From Skin to Cortex: End-to-End Spiking Neural Network Simulation of Tactile Information Flow
Journal:
bioRxiv
Published Date:
Jan 1, 2025
Abstract
Autonomous systems and neuroprosthetic devices demand real-time tactile processing under strict energy and latency constraints. Designing these systems using neuromorphic principles, where communication is event-based and node activity is sparse, could improve their speed and energy efficiency. Here we present an end-to-end spiking neural network model of the ascending tactile pathway, from mechanoreceptors in the skin in humans (or whisker follicles in rodents) to cortical neurons, that operates in an event-driven neuromorphic fashion. The model comprises distinct anatomical stages, (1) three types of mechanoreceptor afferents, (2) trigeminal ganglion, (3) brainstem, (4) thalamic nucleus, and (5) three cortical layers, connected in a feed-forward hierarchy.

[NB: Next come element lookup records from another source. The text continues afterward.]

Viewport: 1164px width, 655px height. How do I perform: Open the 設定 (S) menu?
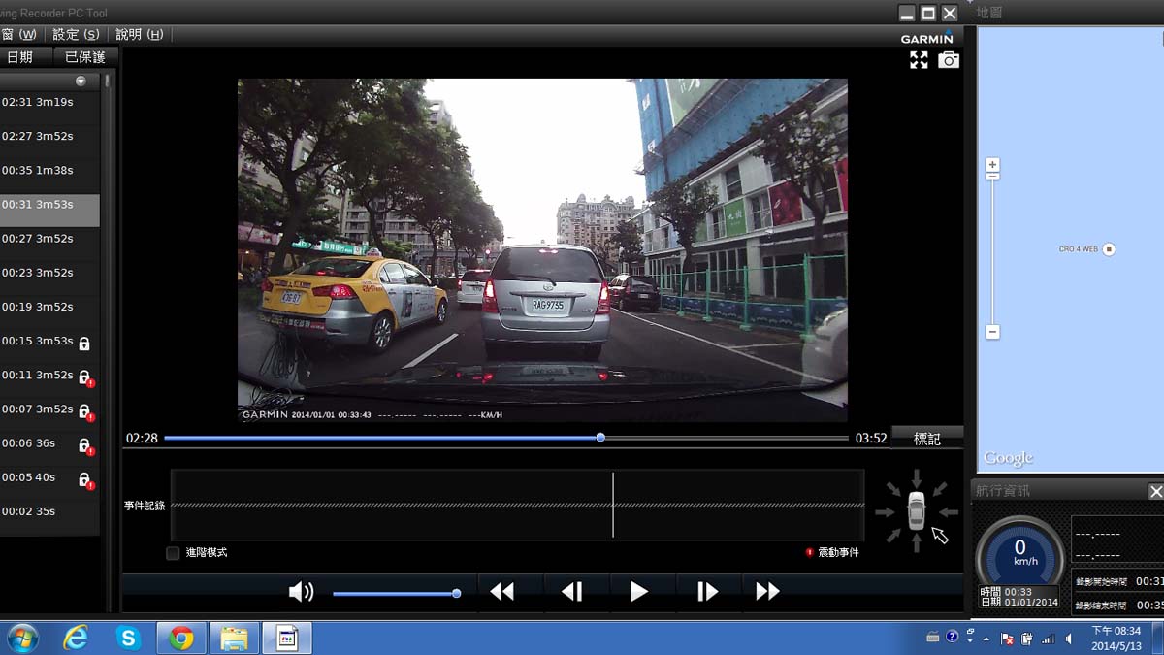point(76,34)
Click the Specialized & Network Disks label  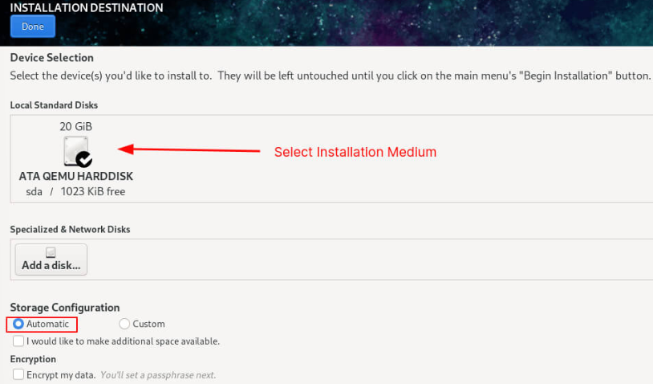click(70, 229)
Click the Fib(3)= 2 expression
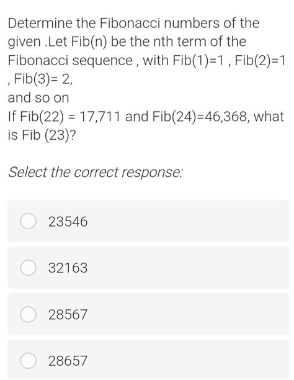The image size is (294, 380). [x=42, y=79]
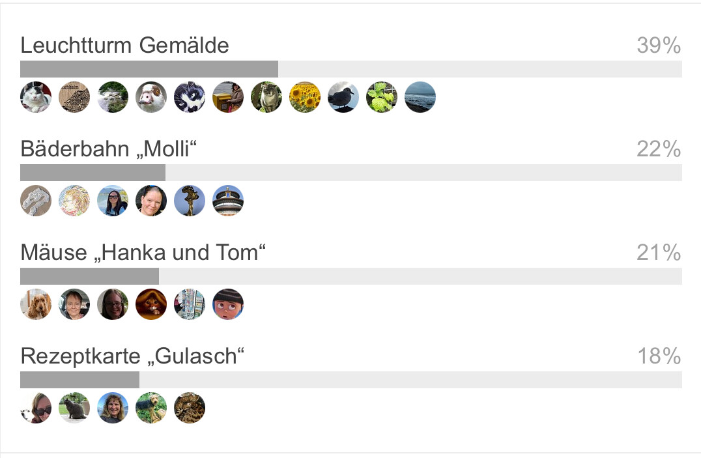Screen dimensions: 701x458
Task: Select the leopard-spotted cat avatar
Action: [x=190, y=408]
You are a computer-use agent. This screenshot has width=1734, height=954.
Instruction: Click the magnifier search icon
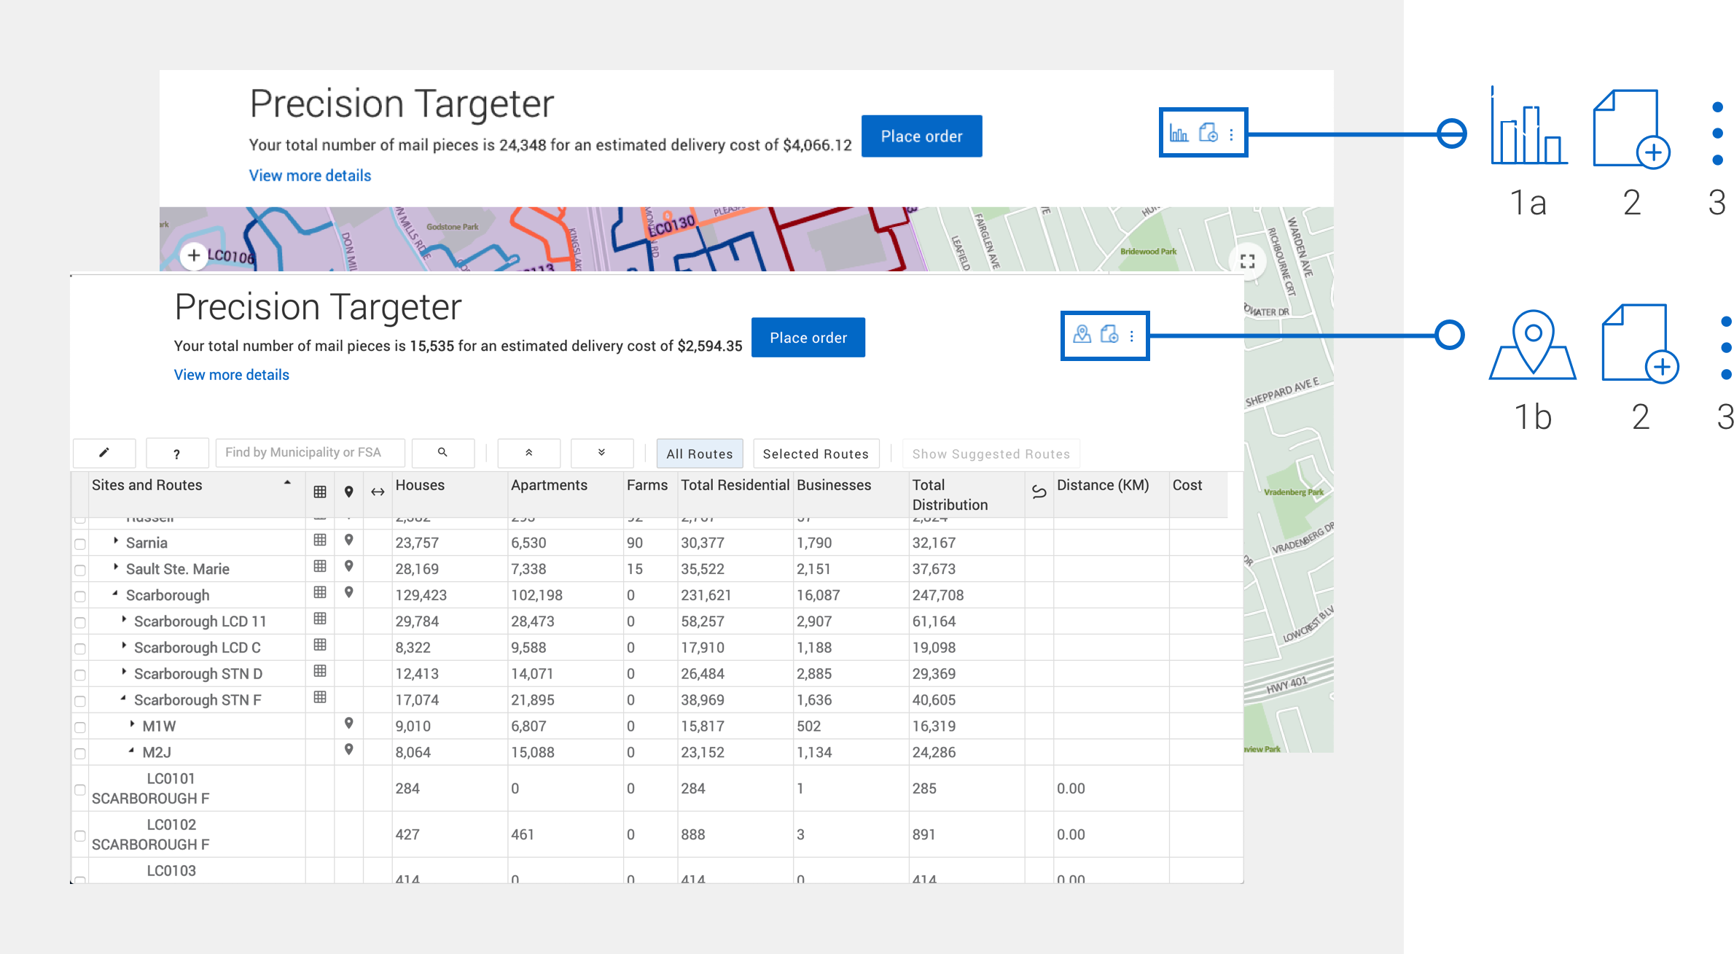(442, 453)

We demonstrate the model’s responses to both rodent whisker deflection and human fingertip skin displacement, using information-theoretic analysis, pairwise correlation, and stimulus decoding at each layer. Our results show that tactile information is efficiently encoded and transformed at each stage: stimulus features are represented with high fidelity and reduced redundancy as signals ascend. Notably, simple linear or Bayesian decoders can reliably classify stimulus features from single-neuron activity in the thalamus and cortex for low-noise inputs, highlighting the emergence of robust neural representations. This open-source model is the first to include the mechanosensory periphery in a full tactile pathway simulation, enabling researchers to study how perturbations at any stage affect tactile encoding. Moreover, the network is well-suited for deployment on low-power, real-time neuromorphic hardware, facilitating the development of multi-layer signal processing and tactile navigation algorithms.